Opinión

Ojos en llamas

Mira tú cómo logré cierto trato con él. Ay, siempre tan huraño, distante y solitario. Siempre tan sabio. Ojos en llamas de los que han visto lo que los hombres no deben ver. Llegaba cada tarde a eso de las ocho al Café Comercial, se sentaba al lado de la gran cristalera. Como en el verso de Oroza: “Solo, prohibido e inasequible”.

Barba de tres o cuatro días, pantalón de pana muy gastado, el jersey tal vez con un leve agujero en el codo. A nadie nos sorprendía si algún día llegaba en bata de casa o con sus chinelas caseras. Siempre al lado su bastón a la manera de Machado.

Te hablo, hermano lector, de Sánchez Ferlosio. Permíteme insistir en sus ojos prolongados, vidriosos. Al fin, ojos de anfetamínico. No le importaba confesar su programa de vida: permanecer despierto cuatro días y después caer rendido y dormir veinticuatro horas. En alguna ocasión hizo una irónica oda a la centramina. Ay, la pastilla milagrosa que engulló toda mi generación en época de exámenes. Qué tiempos, hoy tan prohibida y en esos años hasta en los bares de carretera la despachaban a los camioneros que tenían que llegar a horas tempranas a su destino.

Te cuento cómo lo conocí. Supe por unos amigos que había acompañado a su mujer, Carmen Martín Gaite, “a tomar las aguas” a Verín, como era costumbre entonces en Cabreiroá. Quizás coincidió con José Manuel de Prada y su padre, que no fallaban jamás. Recuerda, hermano: la madre de Carmen era ourensana del pueblo de Piñor, donde pasó años de su infancia y adolescencia. Después, en sus libros, sobre todo en “Caperucita de Manhattan”, recreó un Central Park que parece suceder en los bosques ourensanos.

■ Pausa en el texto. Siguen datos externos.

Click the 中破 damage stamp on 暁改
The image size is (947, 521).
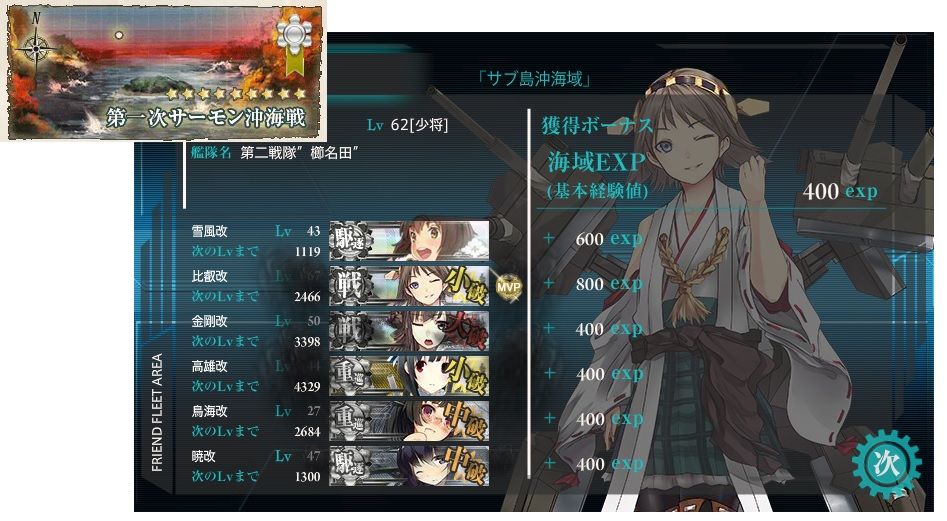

El poeta Antonino Nieto y yo nos atrevimos a sentarnos en su mesa, que tenía algo de sagrado. Aquel día, tras la cristalera, caía un aguacero del demonio. “Ah, Verín, qué buenos limpiabotas, cuánto brujuleo. Como yo soy noctámbulo me asombraba al ver tantos bares abiertos toda la noche. Recuerdo aquel hotel, Aurora se llamaba, con sus botones de almirante. A mi mujer le encantaba, pero era un milagro que por el grifo saliera agua caliente”.

Enseguida le hablamos con pasión de su libro “El Jarama”, para mí la mejor novela de posguerra. Desde luego, cómo metimos la pata. Al oír el título casi empalidece. Su mirada cambió hacia un desagrado profundo. “Quita, quita”, e hizo un gesto con su mano como exorcizando viejos demonios. Añadió: “Tolero que me habléis de ‘Alfanhuí”. Cierto, Ferlosio siempre huyó despavorido de la gloria para refugiarse en sesudos estudios lingüísticos.

Aquella tarde tan lluviosa de finales de los setenta, sentados en una mesa, Tonino y yo no nos atrevimos a recitarle aquellos versos suyos que tanto habíamos ensayado. “Vendrán más años tristes/ y nos harán más fríos/ y nos harán más secos/ y nos harán más torvos”.

(Pasaron los años. En los ochenta sólo había dos mesas reservadas en el Café Comercial: la de Sánchez Ferlosio y, muy cerca, la de Tierno Galván, entonces alcalde de Madrid, que llegaba a eso de las diez de la mañana y engullía lentamente su café y sus porras. Permíteme lector sólo un recuerdo. Don Enrique, el “viejo profesor”, era feliz en su mesa rodeado de chicos punk con alfileres y cresta altiva.

En un viaje a Ourense el poeta Víctor Campio me contó: “Justo en el cincuenta estábamos juntos Sánchez Ferlosio y yo en aquel Regimiento Farnesio de Alhucemas. Cuántos líos formábamos nativos y españoles. Él siempre estaba arrestado. E intimé mucho con él. Cuántos telegramas me dio para que en Tetuán los enviase a su novia Carmen. Cada cierto tiempo ella le enviaba cuarenta o cincuenta pesetas de sus libros vendidos (‘Alfanhuí’). Un día estábamos los dos arrestados y muy jodidos, yo me atreví a decirle: ‘Escríbele a tu padre para que nos saque de este infierno’. Ay, su padre era Sánchez Mazas, falangista, exministro… hombre de mucho poder. Cuánto me arrepentí de haberle dicho esto. En los tres días en el calabozo no me dirigió la palabra. Después retornó la sagrada amistad”.

Recuerdo la mirada sombría de Víctor. “Pasaron los años, me enteré dónde vivía. Timbré, salió una mujer. Le di mi nombre y mi tarjeta. Tardó en venir. ‘El señor no está”.)